6. Performance Evaluation and Empirical Results
Empirical studies on automated kernel fusion compilers demonstrate significant speedups across a variety of hardware and workload types:
| System | Workloads | Peak Speedup | Average Speedup | Notable Outcomes |
|---|---|---|---|---|
| Fused Kernel Library (FKL) (Amoros et al., 9 Aug 2025) | Mul+Add chains, image batches | 20,900× | 2×–1,000× | Up to 50×–200× for single/double precision |
| FusionStitching (Zheng et al., 2020) | BERT, DIEN, Transformer, etc. | 2.21× | 1.45× | 7,000 GPU-hr/month saved in prod. cluster |
| HFuse (Li et al., 2020) | Deep-learning, crypto | 60.8% | up to 2× | Best when fusing memory + compute-bound |
| DLFusion (Liu et al., 2020) | ONNX DNNs (ResNet, VGG, etc.) | 7.9× | — | Speedup close to oracle, tuning in ms |
| Neptune (Zhao et al., 9 Oct 2025) | Self-attention, reductions | 1.35× | 35% over FlashAttention | Cross-GPU, reduction-tiled fusion |
| MCFuser (Zhang et al., 27 Jun 2025) | GEMM chains, BERT, attention | 5.9× | — | 70× tuning speedup over Ansor |
The systems operate at or near the memory–bandwidth roofline, with performance gains being maximized when fusion eliminates global memory round trips for bandwidth-bound workloads. In compute-bound settings, fusion is limited by increased register pressure and the potential onset of streaming-multiprocessor occupancy limitations. Diminishing or negative returns are observed when over-fusing compute-heavy operators, emphasizing the importance of analytical or empirical models for fusion planning.
7. Limitations, Extensions, and Future Directions
Automated kernel fusion compilers report several known limitations:
- Resource Budget Overflows: Excessive vertical fusion may breach register or shared-memory budgets, causing spills and loss of performance (Amoros et al., 9 Aug 2025, Zheng et al., 2020).
- Complex Pattern Coverage: Most production compilers currently implement only a subset of supported parallel patterns (e.g., TransformDPP in FKL, reduction-centric fusion in Neptune). Generalization to arbitrary DAGs or mixed parallelism (e.g., convolutions, n-ary reductions, irregular sparse operators) requires additional custom DPPs or IR transformations (Amoros et al., 9 Aug 2025, Zhao et al., 9 Oct 2025, Cheshmi et al., 2021).

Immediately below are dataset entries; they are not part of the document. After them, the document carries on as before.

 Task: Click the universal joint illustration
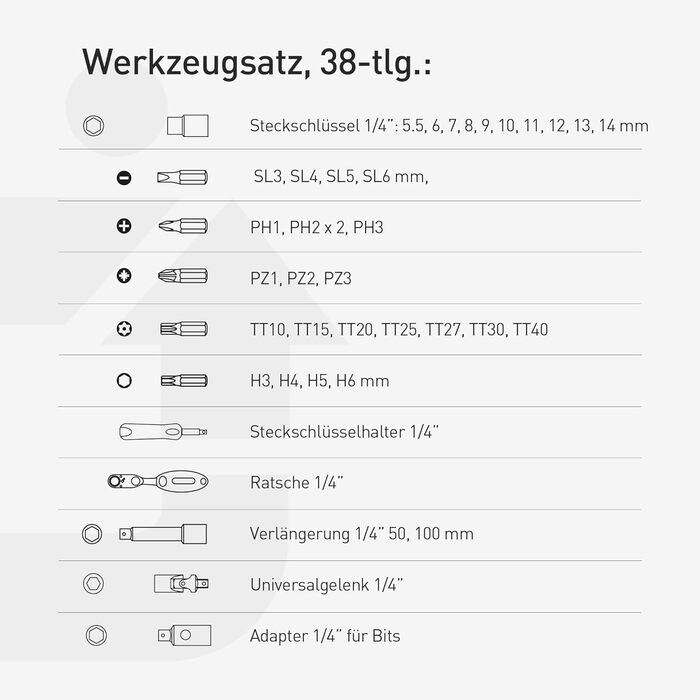pyautogui.click(x=180, y=584)
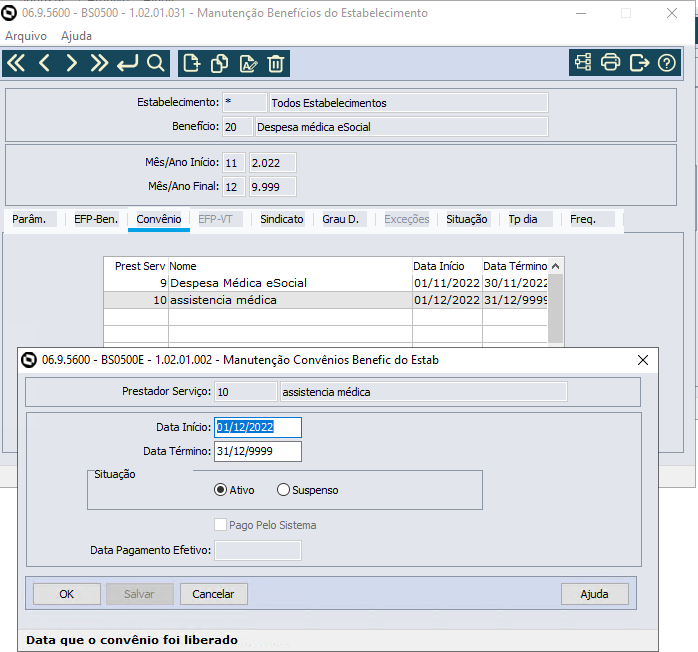This screenshot has height=652, width=698.
Task: Open the Arquivo menu
Action: pyautogui.click(x=26, y=35)
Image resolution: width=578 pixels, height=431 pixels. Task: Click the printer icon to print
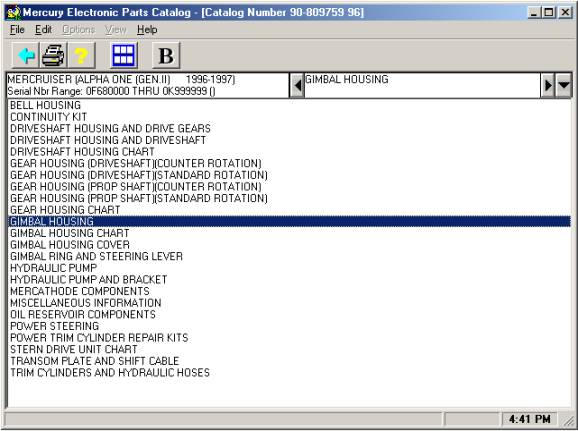[53, 56]
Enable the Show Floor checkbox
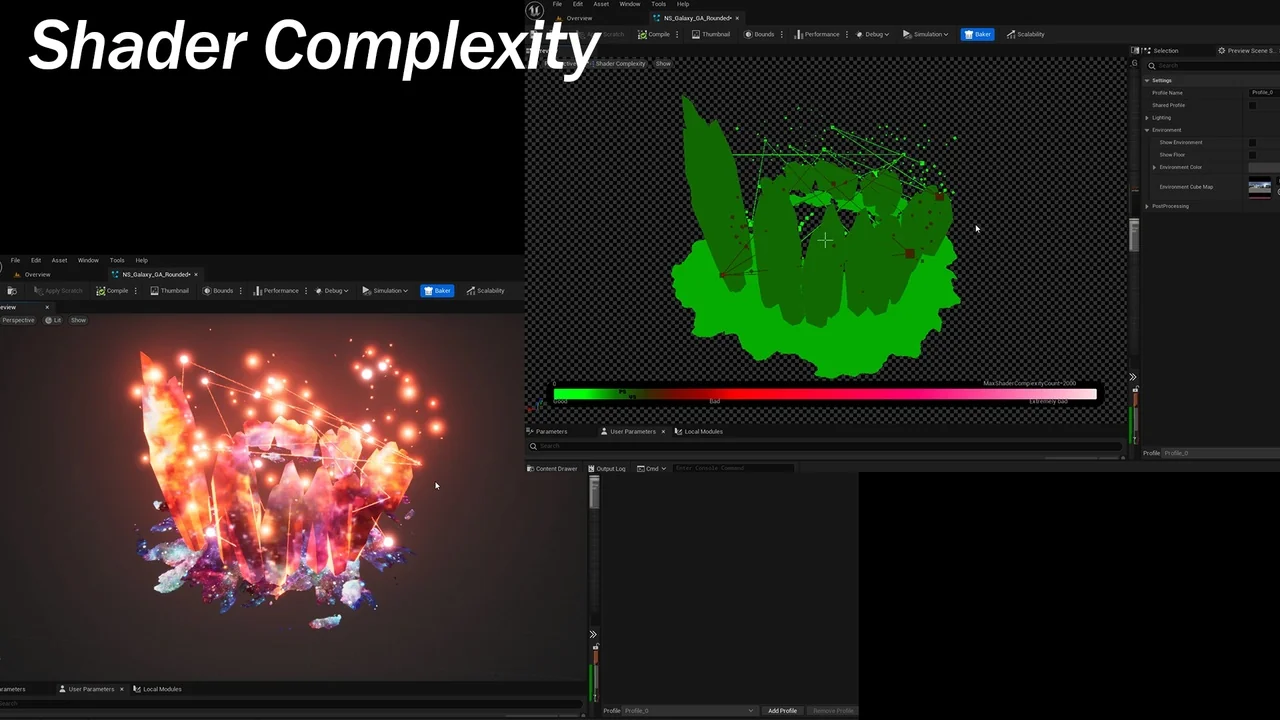Image resolution: width=1280 pixels, height=720 pixels. click(1252, 155)
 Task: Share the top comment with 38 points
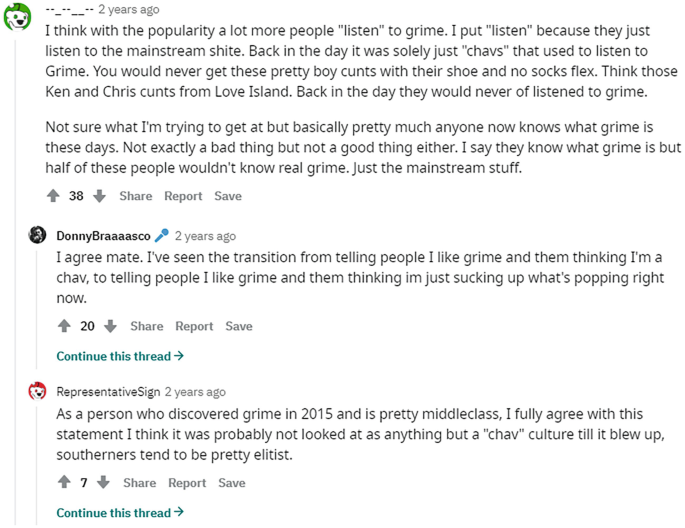(136, 196)
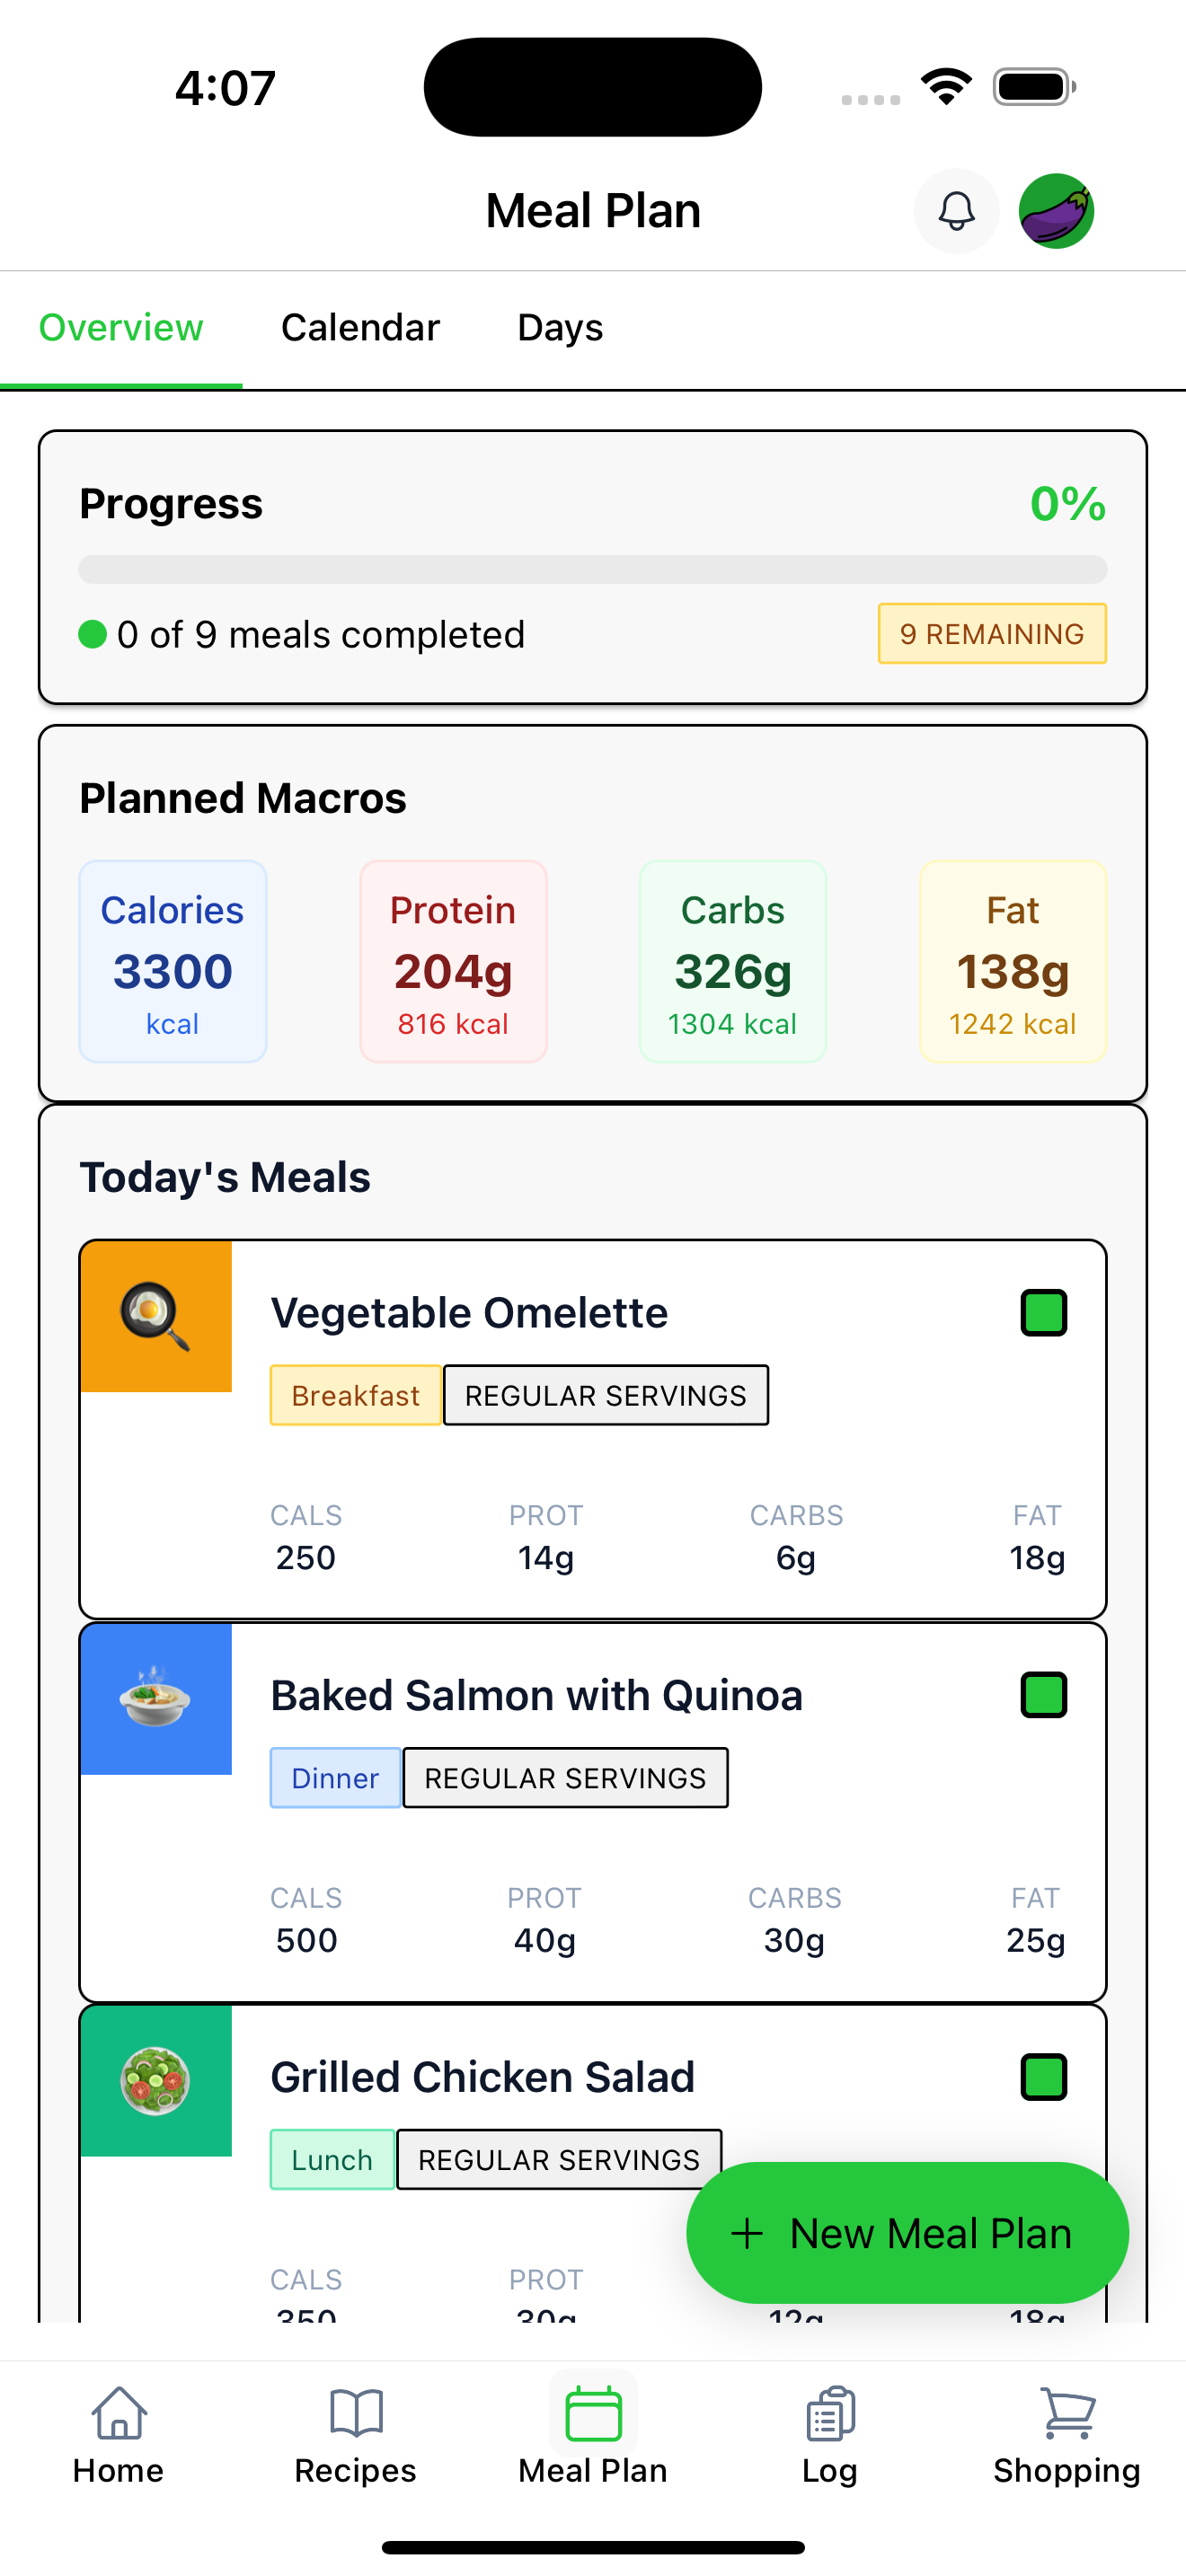Switch to the Days tab

(560, 328)
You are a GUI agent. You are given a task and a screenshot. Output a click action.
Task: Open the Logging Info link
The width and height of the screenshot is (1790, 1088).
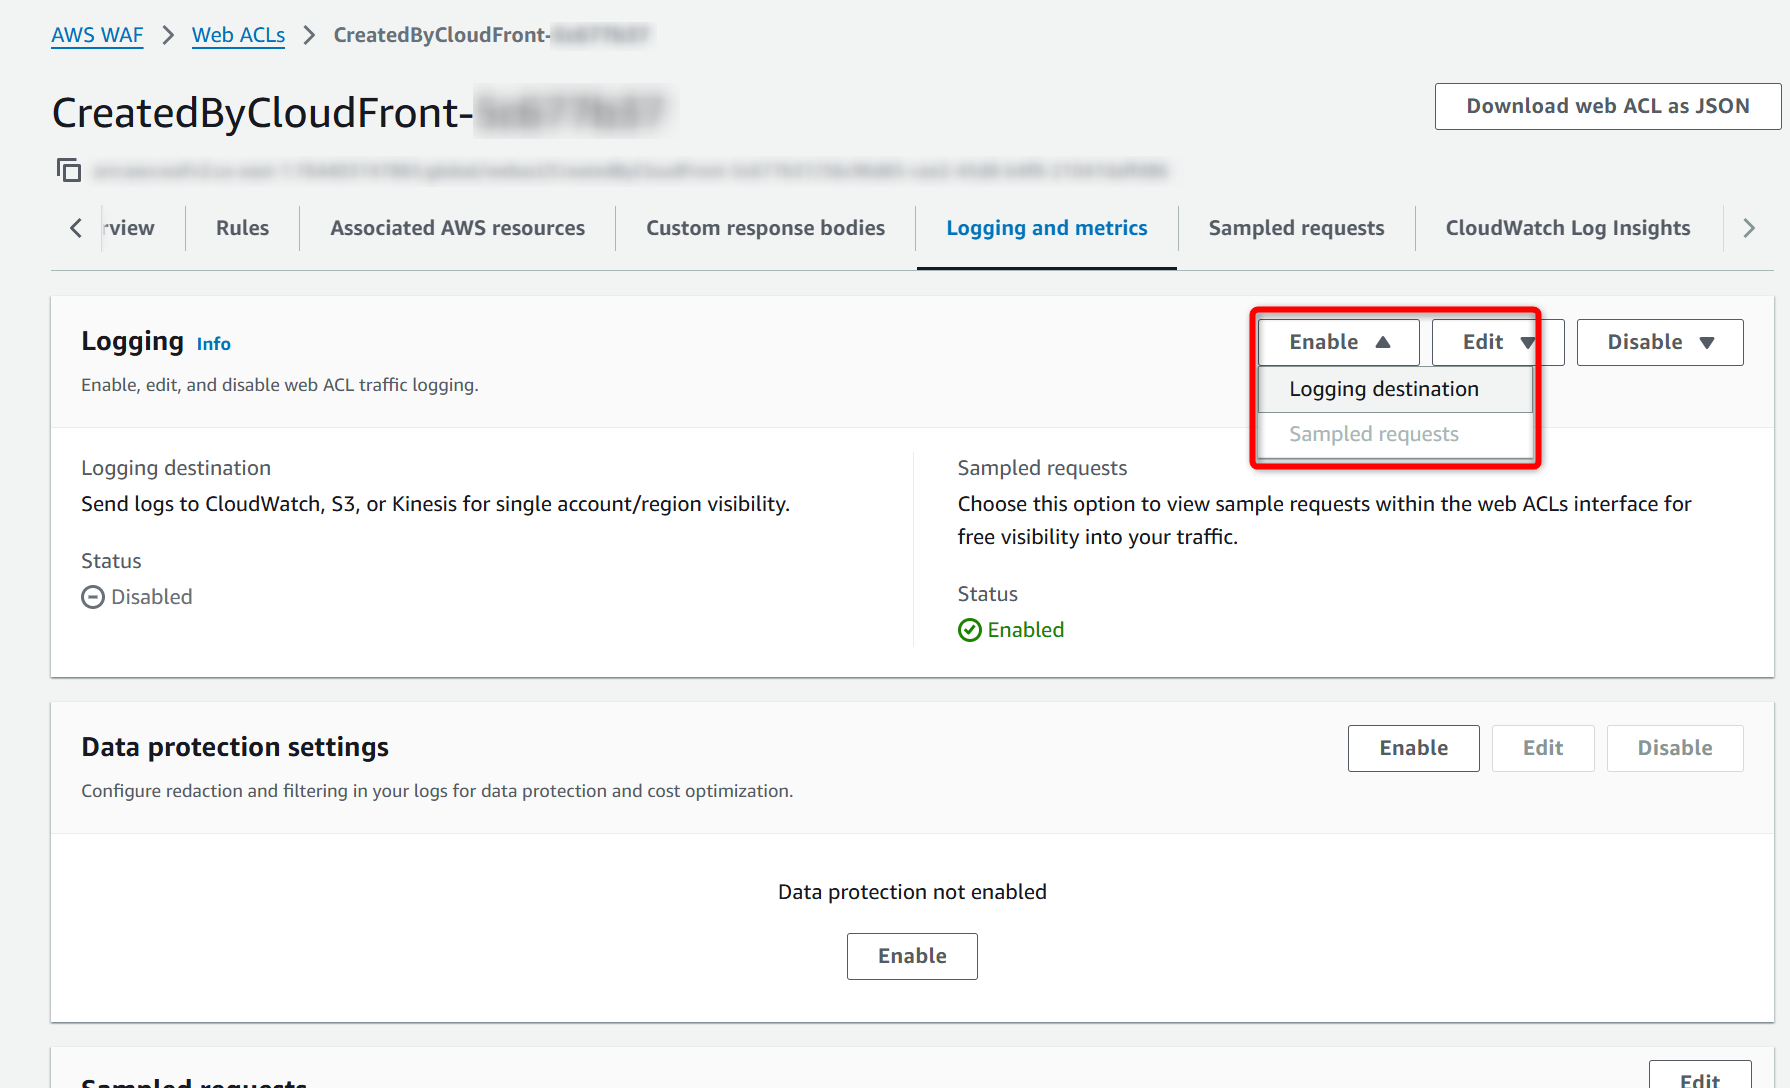coord(213,344)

- Shape and Static Analysis Requirements: Some systems, notably Neptune, require compile-time shape knowledge for maximal fusion; dynamic-shape JITs and polyhedral compilers aim to relax this but may incur large compile times or code size (Zhao et al., 9 Oct 2025, Zheng et al., 2020).
- Hardware Portability: Although methods generalize in principle, analytical and regression-based cost models must be retuned to fit device-specific register/shared memory budgets, tile sizes, and performance accelerator features (e.g., tensor cores) (Zhang et al., 27 Jun 2025, Bhaskaracharya et al., 2020).
- Autotuning Overheads: Despite efforts like MCFuser’s analytical search, exhaustive fusion and schedule tuning over high-dimensional parameter spaces can remain compute-intensive for large operator graphs; evolutionary or hierarchical search mitigates but does not eliminate these costs (Zhang et al., 27 Jun 2025).
- Challenging Operator Types: Full cross-operator fusion for reduction-heavy, loop-carried, or non-homogeneous parallelism (e.g., softmax, prefix-sum, sparse iterators) requires advanced algebraic correction or dependency-breaking techniques, as demonstrated in Neptune (Zhao et al., 9 Oct 2025).
Ongoing and future research targets modular DPP libraries, improved cross-DAG fusion, dynamic cost model integration, generalized dependency analysis (for sparse/irregular dataflows), and hardware-agnostic portability layers.
Automated kernel fusion compilers, exemplified by FKL and related systems, have fundamentally altered best practices for GPU code generation: enabling transparent, on-demand, and near-optimal fusion for complex operator pipelines while exposing minimal manual complexity to library users and significantly raising hardware efficiency (Amoros et al., 9 Aug 2025, Zheng et al., 2020, Li et al., 2020, Zhao et al., 9 Oct 2025).